Mi piacciono queste divinità in limine: mai inutilmente crudeli, ma garanti di equilibrio, di armonia fra luce e ombra - madri e al contempo dispensatrici di giustizia, quando necessario. Più di qualsiasi altra immagine mi danno conforto e "centratura".

Hine-nui-te-pō, di © June Northcroft Grant
Nello specifico, Hine è madre, madre dei morti e vagina dentata (ovvero retta castigatrice) e realizza alla perfezione quel ciclo di Vita/Morte/Vita che sta alla base del processo della nigredo. Il che la ricollega anche alla stessa Baba Jaga, a chiusura di un cerchio archetipico di morte-e-risurrezione del femminino: «Baba Jaga incute paura perché rappresenta il potere di annientamento e quello della forza vitale. Osservare la sua faccia significa vedere la vagina dentata, occhi di sangue, il neonato perfetto e le ali degli angeli, tutto insieme» (C. Pinkola Estés, Donne che corrono coi lupi, p. 78).

sabato 19 ottobre 2013

Considerazioni sul buio

Immagine di © Amanda Clark
Questi tempi non mi piacciono. Nel mio ultimo post (1), avevo parlato di Luce e di Sole - perché luce e sole sono ciò che mi guidano in questa fase del percorso. Anche nei momenti di passaggio... Sono piena di idee, di progetti che riguardano sia la mia vita privata sia il mio lavoro (che adoro).
Purtroppo, tutta questa positiva frenesia, questo "non saper smettere di ronzare" non trova corrispondenza in ciò che accade fuori - oltre la soglia di casa.
Stiamo vivendo tempi oscuri - tempi osceni, che non si traducono mai in pretesti «per una bella metafora, per una sorprendente analogia, per un paradossale contrasto» (G. Almansi, L'estetica dell'osceno).

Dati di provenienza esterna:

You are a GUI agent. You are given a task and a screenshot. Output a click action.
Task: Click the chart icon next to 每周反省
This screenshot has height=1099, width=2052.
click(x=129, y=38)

[Nota a margine: oppure, forse, è proprio ciò che dovremmo fare? Trasformare l'osceno in poesia - e dunque in maghéia - per superare indenni questo periodo di tenebra, per rendere prolifico l'oscuro e salvarci?]

Sono osceni e basta.
Penso all'odio razziale (alimentato giorno dopo giorno dall'ignoranza di chi non legge, non sa e non conosce - da chi si lascia abbindolare da notizie false e tendenziose); penso alla violenza di genere (spudorata come non mai); penso alle recrudescenze naziste che hanno fatto bello sfoggio di sé in occasione della morte del macellaio Priebke...
Quanti altri esempi potremmo aggiungere?


Quella che si avvicina sarà una Calenda particolare. Dovremo essere attenti a compiere i passi giusti, ad ascoltare e raccogliere i segni. Dovremo aguzzare tutti i sensi (trasformandoci in animali selvatici) - per salvarci. Poco importa se, per farlo, dovremo distruggere, cancellare e allontanare da noi ciò che non ha più senso di esistere:
«La Madre della Creazione è sempre anche la Madre della Morte, e viceversa. Per via di questa natura duale, o duplice compito, il grande lavoro che ci aspetta è quello di imparare a comprendere quanto attorno a noi e su di noi e dentro di noi deve vivere, e che cosa deve morire. Il nostro lavoro consiste nell'apprendere il ritmo di entrambe le cose, consentire a ciò che deve morire di morire, e a ciò che deve vivere di vivere» (C. Pinkola Estés, Donne che corrono coi lupi, p. 10).
In questo periodo di con-fusione dobbiamo essere guerrieri e determinati: né le Norne né le Parche si sono mostrate clementi, ogni volta che il filo doveva essere reciso. Ebbene, noi dovremo fare altrettanto. Scendere a compromessi, accettare il silenzio, di questi tempi può voler dire perdersi definitivamente...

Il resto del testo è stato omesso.